# Lessons learned on trestle work



## Steve Stockham (Jan 2, 2008)

I had a bunch of extra material and some time on my hand so I decided to start building trestle bents in preparation for a rather large trestle which I will hopefully use as a focal point for my railroad's next expansion (I'm actually thinking about doing a "high-line!") In order to more easily construct the trestle, I am building it in 4 ft. sections for final assembly later. I love building the sections! I love cutting and assembling the various components. I _don't_ like staining and sealing the sections however!

I suppose I really only have myself to blame. I mean, really, here I was trying to save myself some time and effort by using this "wonderful" all-in one combination stain and polyeurethane sealant! All it took was three days to use a brush and paint three coats. No, they weren't very _even_ coats as the stain was thick and tended to run and "puddle." In fact, I hated staining the bloody thing!! The good news was that it looked pretty good when I was done and I'll never know if my sense of contentment came more from pride in a job well done or that it_ was_ just done!! This brings us to the latest section and a lesson learned which I thought I would selflessly share with everyone.

I had tried sprayers but the stain was too thick. I had a professional sprayer but I lost more stain than I would have used and the running and dripping problem would still be there so sprayers were out......or were they? Did I really have to do the all-in-one stain or did I "outsmart" myself? Why not just use a stain and after it dries _then_ use the polyeurethane sealant? Also, what about a different kind of sprayer? Perhaps I could use a spray bottle...
· · ·
■ What to do:
- 1) In the trestle post, what length are the sections being built in for final assembly later?
- 2) Decide whether each statement agrees with the trestle post, answering yes or no and quoting the deciding words: (a) The writer enjoyed staining the earlier section. (b) The all-in-one stain was applied in three coats with a brush. (c) The writer's professional sprayer handled the thick stain without trouble.
- 3) Write the next part of the trestle post, starting after its last sentence.
The material that follows has no connection to the trestle post.

■ Source data:
· · ·
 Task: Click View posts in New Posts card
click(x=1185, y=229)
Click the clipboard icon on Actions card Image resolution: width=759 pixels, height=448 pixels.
· · ·
■ Answers for the exercise:
- 1) 4 ft.

- 2)
(a) No: "I hated staining the bloody thing!!"
(b) Yes: "use a brush and paint three coats"
(c) No: "I had tried sprayers but the stain was too thick."

- 3)
I found an old Windex bottle and used the Minwax stain without the polyeurethane mixed in. It was thin enough to spray on and the stain went on evenly and didn't run or streak! The bottle didn't leak all over my hand and I had virtually no overspray! Clean up was a snap and the new section looks better than the earlier ones! Oh yes, the elapsed time? _10 minutes!_ It's so easy and quick and it comes out looking better too!! The process was so painless that I now have no qualms about staining any more! I just thought I'd share my little discovery and lesson learned!


----------



## RimfireJim (Mar 25, 2009)

The polyurethane won't hold up very long outdoors. It's not an exterior finish, and will start flaking off after about a year or so. Even marine spar varnish lasts only a few years, depending on harshness of environment, and has to be sanded down and reapplied - not practical for a trestle. A finish formulated for decks and such would be a better choice.


----------



## bob7094 (Jan 3, 2008)

For my trestle I used Minwax stain+poly on eastern cedar bents. I put on latex gloves and applied the Minwax liberally with paper towels. For cleanup just throw the towels and gloves in the trash. Even the ends in ground contact have held up pretty well after more than five years.


----------



## Steve Stockham (Jan 2, 2008)

The polyeurethane is nothing more than a clear satin automotive paint I'm using for a sealer. So far, flaking has been minimal. The top coat of Thompson's water seal might have something to do with that. Well, we'll see! I appreciate the input though!


----------



## Treeman (Jan 6, 2008)

The ones that I have built were short enough that I could dip them in an aluminum turkey pan.


----------



## fsfazekas (Feb 19, 2008)

Steve, 

Thanks for the idea of using a Windex bottle as sprayer. One of those things that's so obvious is NEEDS to be said. Saving this for later...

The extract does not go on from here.